Humanism and Secularism in Benin
Being an address delivered by Leo Igwe at a seminar on Secularism in Benin (Laicite au Benin) at Codiam, Cotonou, Republic of Benin on July 26 2011
Thank you friends and the good people of Benin. I bring you all greetings from IHEU, its member groups and individual supporters. I thank you for creating time to be here. I call you friends because I believe we are together in this struggle to realize a secular country and a secular continent and a secular world. A secular Africa is long over due. But as you know we cannot have a secular Africa without a secular Benin. So we need to make secularism happen in our life or at least commence the process of making it happen some day.
I believe we are together in this quest for the enthronement of secular and humanist values – reason, science, critical thinking, compassion and cooperation with one another, democracry and human rights.This seminar is convened to underscore these common goals and to explore ways of achieving them.
For all of you in Benin, this important campaign starts here. It starts by making your country a secular republic in principle and in practice. It starts by identifying those programs and policies that frustrate the evolution of a secular society. It starts by working and campaigning to realize those secular promises contained in our constitution and in the various human rights instruments, which this country has signed or ratified, but have continuosly eluded most people over the years. In many cases, the constitutions of African countries say that the states are secular but in practice, they are not. They priviilege one or two religions and discriminate againsttheir citizens on the grouds of religious belief and unbelief.We need to ensure that the money meant to fund public health, public schools and infrastructure is not used to finance religious myths and dogmas.
I want to assure you that we at IHEU are with you, the people of the Republic of Benin, in your struggle against the forces of oppression, exploitation, irrationalism, religious fundamentalism and superstition. These are the forces that have hampered the progress of many societies across the world. These are forces that have held the progress, development and emergence of Africa hostage.
Humanists and secularists need to work together to combat the belief in witchcraft which is causing a lot of problems in Benin and in Africa. Witch hunts ended in Europe centuries ago, but continues to ravage Africa early in this 21st century. Many people across the region continue to blame their problems and misfortune on witches and wizards and other imaginary entities. Many people continue to commit criminal and atrocious acts based on primitive fears and imagined sense of evil and misfortune. Many people across Africa particularly the elderly, women, children and people living with disabilities are suffering and dying as a result of accusations of witchcraft. The time has come for us to work and campaign to end this needless suffering and set our people free so that everybody young and old, male or female, ‘able’ or ‘disabled’ can live a dignified and happy life in this world.

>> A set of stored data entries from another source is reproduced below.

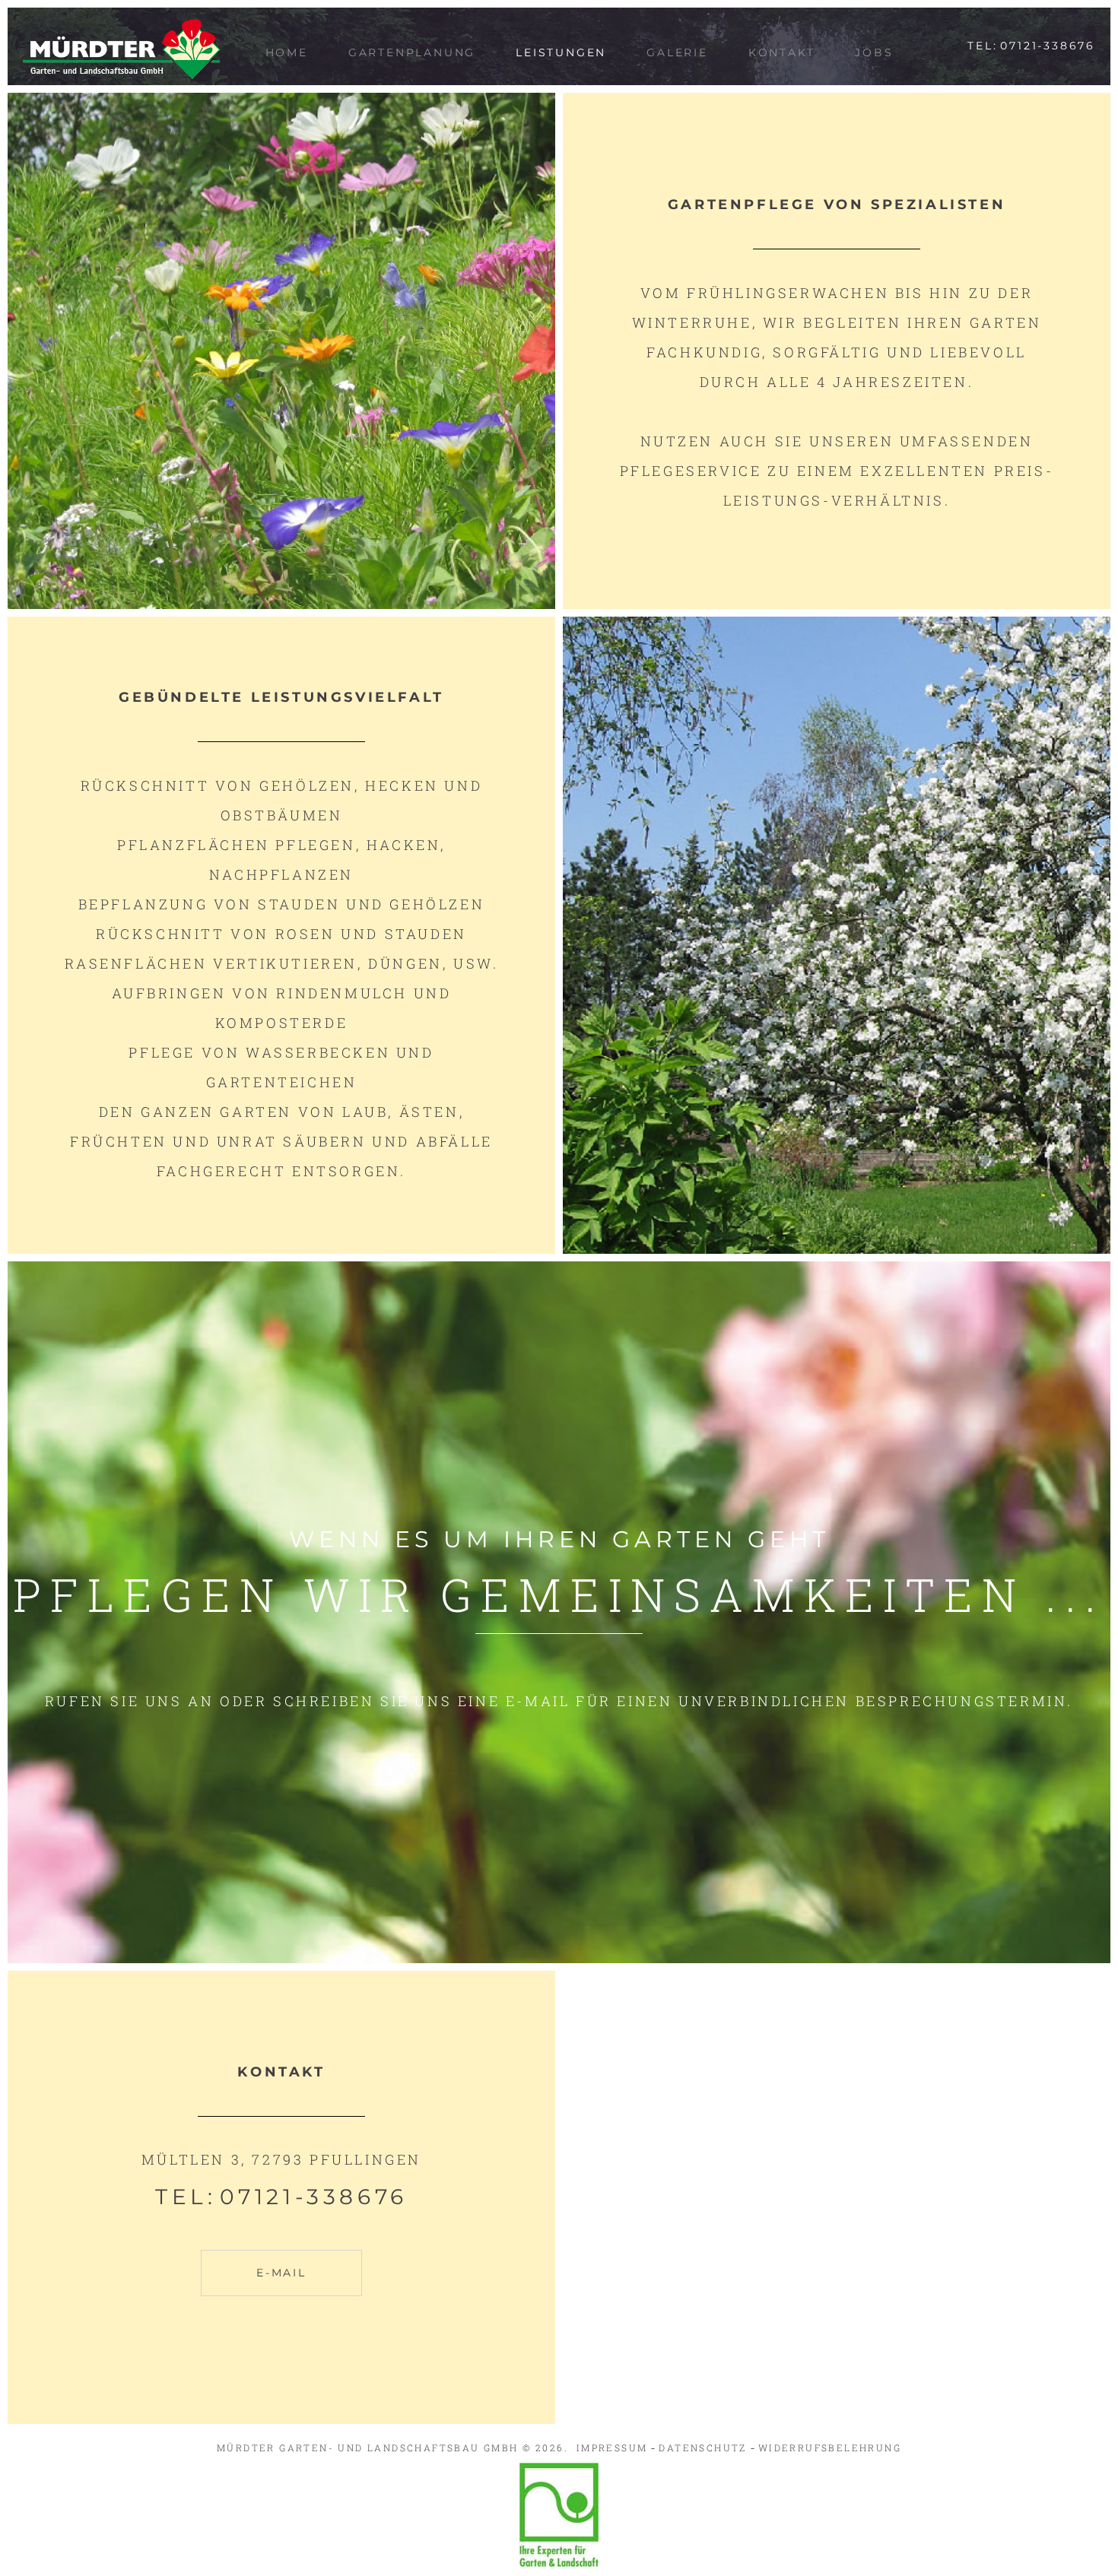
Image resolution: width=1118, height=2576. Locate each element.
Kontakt (781, 52)
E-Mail (281, 2272)
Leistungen (561, 52)
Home (286, 52)
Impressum (612, 2447)
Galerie (677, 52)
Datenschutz (702, 2447)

After all, the evidence of another life after death in another world is simply not there. We need to liberate our society from the grip of this religious illusion and the witchcraft mentality that are darkening and destroying the lives and minds of Africans. We need to encourage the spirit of doubt, debate and critical examination of issues.
We need to commence the process of changing the mentality of our people. I know it is difficult. I know it is risky. But I am convinced it is important. I know it will take time for us to achieve it. But we need to start now. We need to start here today in Benin.